Küresel bira üreticisi Heineken, 2018 yılında kendi faaliyetlerinde 2030 yılına kadar ve tüm değer zincirinde 2040 yılına kadar karbon nötr olma taahhüdünü duyurdu. Şirket, bu hedefin bir parçası olarak yenilenebilir enerji kaynaklarının kullanılması ve karbon emisyonlarının azaltılması gibi çeşitli sürdürülebilirlik tedbirlerini hayata geçirdi. su kullanımı. Heineken, emisyonlarını daha da azaltmak için yenilenebilir enerji projelerinden karbon kredileri satın alarak karbon ticaretine de katılıyor. Şirket bunu hem çevresel etkisini azaltmak hem de temiz enerji altyapısının geliştirilmesine katkıda bulunmak için bir fırsat olarak görüyor.

Çözüm

Karbon ticareti kavramı, işletmelerin yarattıkları kirliliğin bedelini karbon kredisi kullanarak ödemeleri gerektiği ilkesine dayanmaktadır.
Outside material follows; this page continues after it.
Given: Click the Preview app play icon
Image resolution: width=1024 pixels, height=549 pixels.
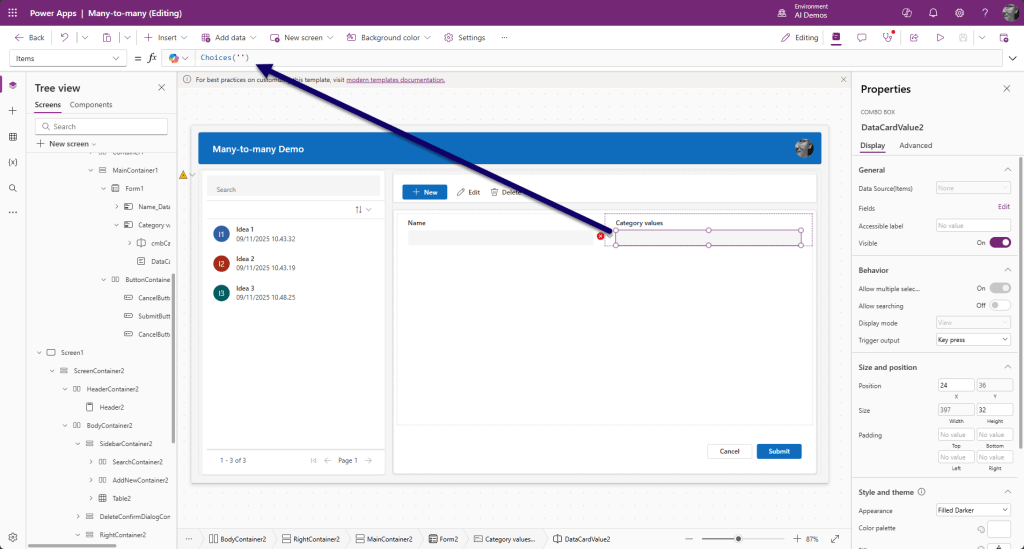Looking at the screenshot, I should click(939, 38).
Bu sistemde şirketlere emisyonlarına göre belli sayıda karbon kredisi veriliyor. Bu krediler daha sonra açık piyasada satın alınabilir, satılabilir veya ticareti yapılabilir. İşletmeler, emisyonlarını tahsis edilen kredilerin altına düşürerek, tahsis ettikleri limiti aşan diğer şirketlere satılabilecek ekstra krediler kazanabilirler. Karbon ticaretinin en büyük faydalarından biri, şirketlere sera gazı emisyonlarını azaltma konusunda ekonomik bir teşvik sağlamasıdır. Bu sadece iklim değişikliğinin azaltılmasına yardımcı olmakla kalmıyor, aynı zamanda daha temiz teknolojiler ve süreçler geliştirmede yenilikçiliği de teşvik ediyor.